The analysis of the association between income and life expectancy from 2000-2014 yields some important insights. The wealthiest 1% have a life expectancy at age 40 that’s 10-15 years greater than the poorest 1%. The life expectancy of the poorest 1% of men in America is that of men in Sudan. Life expectancy at age 40 differs by location.  People in the lowest quartile of income are healthiest in New York and California. People in the top quartile of income do best in Utah and Maine. Most of the difference in life expectancy between the wealthiest and poorest seems attributable to health behaviors.

The data that correlates health and longevity with education and income should not be a surprise. It should upset you to know that Americans carry a much higher risk to their health from the environment than the citizens of European countries, Canada, and Japan. Behaviors determine much of our health.  

We are now in the midst of an epidemic of opioid overdoses and trying to decide just who should be blamed. Opioid deaths now exceed gun deaths. It is a fact that we have improved deaths rates from automobile accidents so that guns now kill as many people as cars. A lower percentage of Americans smoke than thirty years ago, but it is still estimated that 40% of deaths can be attributed to tobacco use, unhealthy diets, drinking problems, and a lack of exercise. The realities of low income exacerbate all of these problems.

If health in America is to improve something different needs to happen. Public policies should begin with scientific facts and take advantage of the information that can be gleaned from the social sciences and the experience of prior programs. Things won’t improve unless we we have the courage to do a collective “self analysis.” We must use data to measure where we are. We must question our “current state” to enable an analysis of how and why we have failed, and how we might do better. It’s one huge problem begging for leadership, Lean analysis, and a vision for a better future that can unite a divided country.

Dr. Gabow finished her presentation talking about short term and long term efforts that begin at home. She asked the rhetorical question, “Can the healthcare system be the entity that broadens our national focus from its current narrow biomedical focus to the broader determinants of health.” She thinks that it will require changes outside the healthcare system but the healthcare system can continue improvement efforts on access, cost, and quality. Those efforts are necessary but insufficient. We must do more to reduce waste to free up resources. We need to make the public aware of the social determinants of health and the healthcare disparities that exist and advocate for addressing the problems. We must address income inequality by ensuring that all work produces a “living wage.” We must be sure that all of our healthcare programs and institutions are adequately funded.
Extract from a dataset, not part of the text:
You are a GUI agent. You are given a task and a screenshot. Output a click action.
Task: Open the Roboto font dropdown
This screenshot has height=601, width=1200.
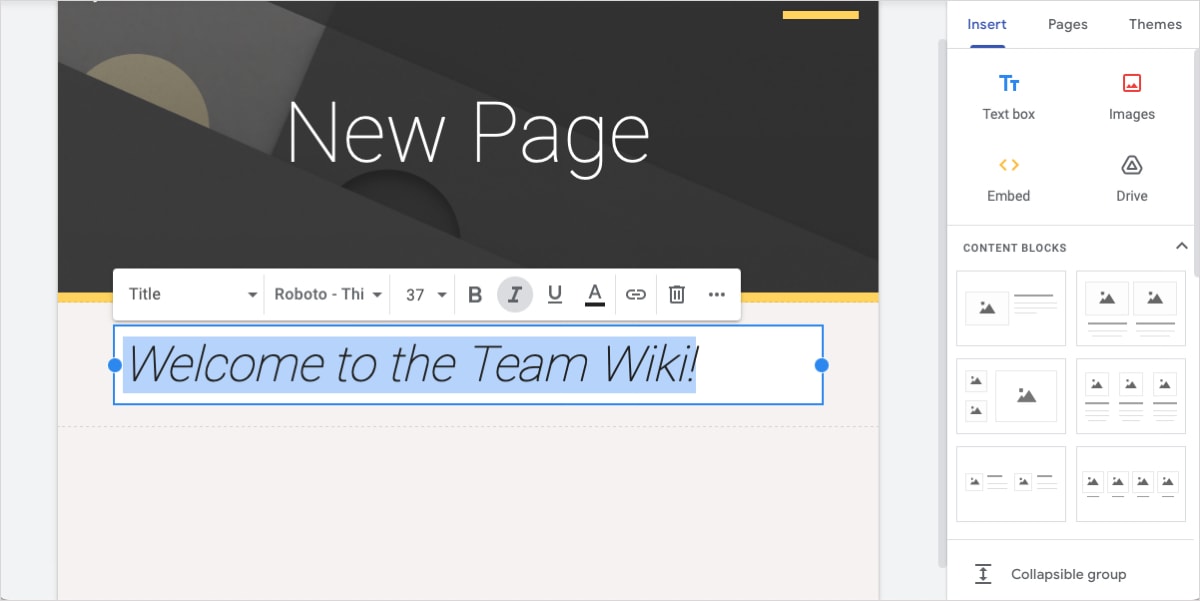tap(326, 294)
We can make the choice to improve our delivery efficiencies, avoid non value producing care, practice more effective preventative and chronic care, and invest in programs that improve the social determinants of health. The work will require a willingness to participate in a real transformation of our healthcare system. Our operating systems will need to be reengineered to reduce the fragmentation of care. We will need to practice patient centered care and care redesign that allows us to bring the wisdom of patients and families into the process. We will need to embrace the advantages of technology and augmented intelligence, but apply them to reduce waste, lower the cost of care and improve outcomes by more effective clinical management and not use them as mechanisms to generate revenue. We must learn how to effectively align these improvements with the larger social goals of improving the health of everyone.